The unique toxicity profile of ceftriaxone can be understood as a "precipitation cascade." The drug's fundamental physicochemical property—its propensity to precipitate with calcium—manifests across multiple organ systems due to its high concentrations in both bile and urine. This single underlying mechanism connects the seemingly disparate adverse events of biliary pseudolithiasis, secondary pancreatitis, and renal urolithiasis, providing a unified framework for understanding its most significant non-allergic risks.
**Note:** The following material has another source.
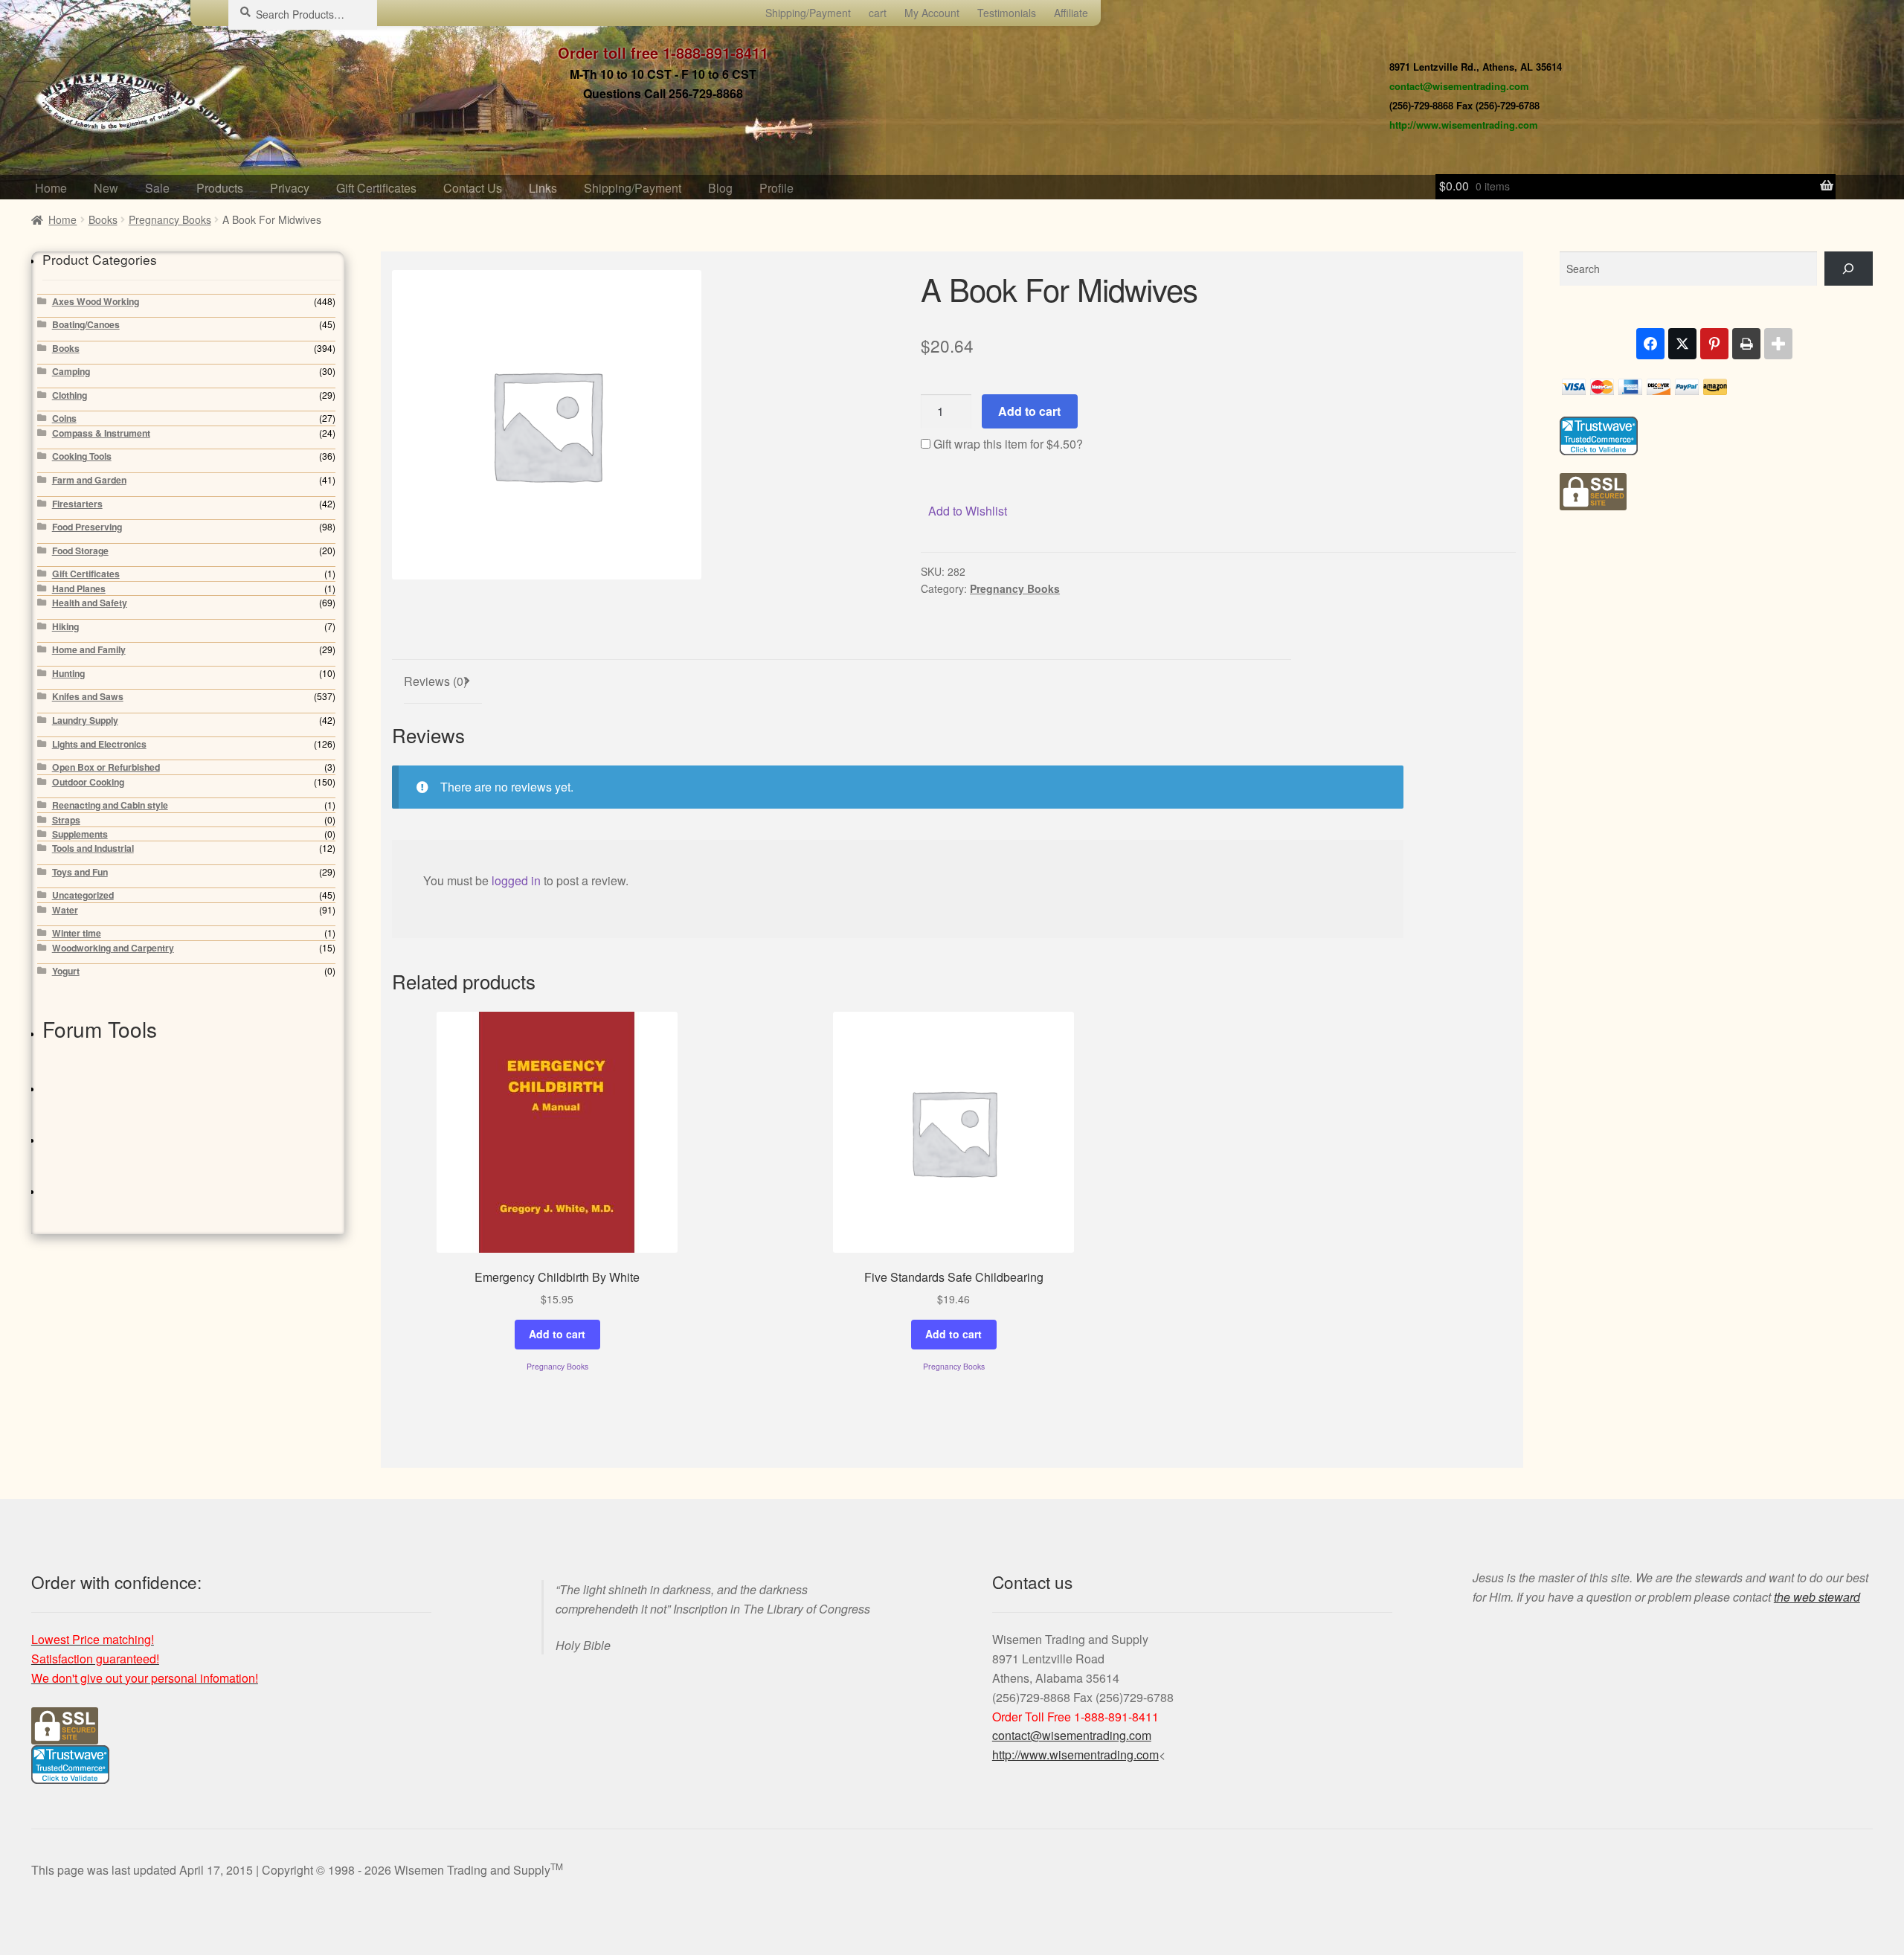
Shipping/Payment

Table 8.1: Adverse Reactions to Ceftriaxone by System Organ Class and Frequency

System Organ Class	Frequency	Adverse Reaction(s)
Local Reactions	Common (1-10%)	Pain, induration, tenderness at injection site; phlebitis after IV administration 17
Hypersensitivity	Common (1-10%)	Rash 17
	Uncommon (0.1-1%)	Pruritus, fever, chills 17
	Rare (<0.1%) / Postmarketing	Anaphylaxis, bronchospasm, serum sickness, Stevens-Johnson syndrome, toxic epidermal necrolysis (TEN), acute generalized exanthematous pustulosis (AGEP) 29
Gastrointestinal	Common (1-10%)	Diarrhea 17
	Uncommon (0.1-1%)	Nausea, vomiting, dysgeusia (taste change) 17
	Rare (<0.1%) / Postmarketing	Pseudomembranous colitis (C. difficile-associated diarrhea), pancreatitis, stomatitis, glossitis 29
Hepatic / Biliary	Common (1-10%)	Elevations of SGOT (AST) and SGPT (ALT) 17
	Uncommon (0.1-1%)	Elevations of alkaline phosphatase and bilirubin 17
	Rare (<0.1%) / Postmarketing	Biliary pseudolithiasis (sludge/gallstones), cholestatic jaundice, hepatitis 1
Hematologic	Common (1-10%)	Eosinophilia, thrombocytosis, leukopenia 17
	Uncommon (0.1-1%)	Anemia, neutropenia, lymphopenia, thrombocytopenia, prolongation of prothrombin time 17
	Rare (<0.1%) / Postmarketing	Immune-mediated hemolytic anemia (can be fatal), agranulocytosis, bleeding 29
Renal	Common (1-10%)	Elevations of BUN 17
	Uncommon (0.1-1%)	Elevations of creatinine, presence of urinary casts 17
	Rare (<0.1%) / Postmarketing	Renal precipitations (urolithiasis), ureteric obstruction, post-renal acute renal failure 9
Nervous System	Uncommon (0.1-1%)	Headache, dizziness 17
	Rare (<0.1%) / Postmarketing	Seizures, encephalopathy (confusion, somnolence), myoclonus, vertigo, kernicterus (in neonates) 9

9.0 Contraindications, Warnings, and Drug Interactions

The safe use of ceftriaxone is critically dependent on adherence to its specific contraindications and an awareness of its significant warnings and potential drug interactions.

9.1 Absolute Contraindications

There are several situations in which the use of ceftriaxone is absolutely contraindicated due to the risk of severe or fatal adverse outcomes.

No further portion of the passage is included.